Learning Assemble, Step 9 - Sitemap

2014-11-03

Our static site needs a sitemap to help search engines find our awesome content. Sitemaps define where content exists in your site, with some metadata about when it last changed, how frequently it is likely to change, and the relative priority of each page.

I have previously tried to generate a sitemap in an Assemble project using Handlebars templates, but had to give up when it became apparent how difficult XML output is in Assemble.
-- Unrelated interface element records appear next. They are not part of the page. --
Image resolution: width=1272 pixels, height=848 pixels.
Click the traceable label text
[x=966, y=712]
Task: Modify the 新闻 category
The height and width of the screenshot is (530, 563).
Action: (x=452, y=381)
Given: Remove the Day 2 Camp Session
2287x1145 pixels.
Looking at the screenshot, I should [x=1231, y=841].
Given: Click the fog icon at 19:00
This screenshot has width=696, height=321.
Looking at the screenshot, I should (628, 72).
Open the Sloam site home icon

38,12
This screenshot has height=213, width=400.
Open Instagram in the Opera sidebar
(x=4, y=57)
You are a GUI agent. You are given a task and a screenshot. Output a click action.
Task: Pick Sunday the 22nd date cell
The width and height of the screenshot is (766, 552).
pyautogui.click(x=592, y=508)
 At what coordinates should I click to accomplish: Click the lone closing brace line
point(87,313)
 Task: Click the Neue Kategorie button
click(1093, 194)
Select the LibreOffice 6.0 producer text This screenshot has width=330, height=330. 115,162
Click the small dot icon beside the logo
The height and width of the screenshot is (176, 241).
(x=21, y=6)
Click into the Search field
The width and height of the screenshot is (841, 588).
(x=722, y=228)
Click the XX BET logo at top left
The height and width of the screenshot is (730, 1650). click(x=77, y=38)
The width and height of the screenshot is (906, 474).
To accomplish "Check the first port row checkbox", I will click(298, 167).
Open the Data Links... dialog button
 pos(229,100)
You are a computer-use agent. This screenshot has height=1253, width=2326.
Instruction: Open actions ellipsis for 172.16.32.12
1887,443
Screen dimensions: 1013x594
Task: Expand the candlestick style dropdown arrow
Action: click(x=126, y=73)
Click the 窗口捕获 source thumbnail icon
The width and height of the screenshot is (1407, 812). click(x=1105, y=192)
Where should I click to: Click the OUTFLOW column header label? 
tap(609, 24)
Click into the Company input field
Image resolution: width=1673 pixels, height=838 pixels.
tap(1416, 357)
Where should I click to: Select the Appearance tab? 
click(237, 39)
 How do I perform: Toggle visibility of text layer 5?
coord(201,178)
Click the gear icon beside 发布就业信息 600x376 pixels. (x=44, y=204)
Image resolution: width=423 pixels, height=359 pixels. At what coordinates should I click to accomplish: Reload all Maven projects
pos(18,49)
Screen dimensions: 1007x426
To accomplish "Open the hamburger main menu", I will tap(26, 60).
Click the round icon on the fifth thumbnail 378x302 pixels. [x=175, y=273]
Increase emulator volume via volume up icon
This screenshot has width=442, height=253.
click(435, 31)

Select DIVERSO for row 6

Today, we're going to cheat by installing and configuring the appropriately named assemble-middleware-sitemap, Assemble middleware that will generate our XML sitemap for us.

Sitemaps are fairly simple XML documents that look like this:

<?xml version="1.0" encoding="UTF-8"?>
<urlset xmlns="http://www.sitemaps.org/schemas/sitemap/0.9">
    <url>
        <loc>http://www.batchiq.com/</loc>
        <lastmod>2014-10-15</lastmod>
        <changefreq>daily</changefreq>
        <priority>1</priority>
    </url>
    <url>
        <loc>http://www.batchiq.com/features.html</loc>
        <lastmod>2014-10-15</lastmod>
        <changefreq>weekly</changefreq>
        <priority>0.8</priority>
    </url>
</urlset>

Building a Sitemap with assemble-middleware-sitemap

We are going to use assemble-middleware-sitemap to build our sitemap. This is a plugin that will run as part of the Assemble task. Following the instructions, we install it:

npm install assemble-middleware-sitemap --save-dev

And then update our Gruntfile to include the middleware (a.k.a. "plugin"):


        assemble: {
            hello: {
                options: {
                    data: 'source/data/*.{json,yml}',
                    layoutdir: 'source/templates/layouts',
                    layout: 'default.hbs',
                    partials: 'source/templates/partials/**/*.hbs',
                    collections: [
                        { name: 'navTags', inflection: 'navTag' }
                    ],
                    helpers: ['source/helpers/**/*.js'],
                    plugins: ['assemble-middleware-sitemap']
                },
                files: [
                    { expand: true, cwd: 'source/templates/pages', src: '**/*.{hbs,md}', dest: 'output/' }
                ]
            }
        },

Now when we run the Assemble task, it generates a sitemap file at output/sitemap.xml. It's a very basic sitemap, because we haven't configured anything yet, but it shows how easily you can get started with assemble-middleware-sitemap.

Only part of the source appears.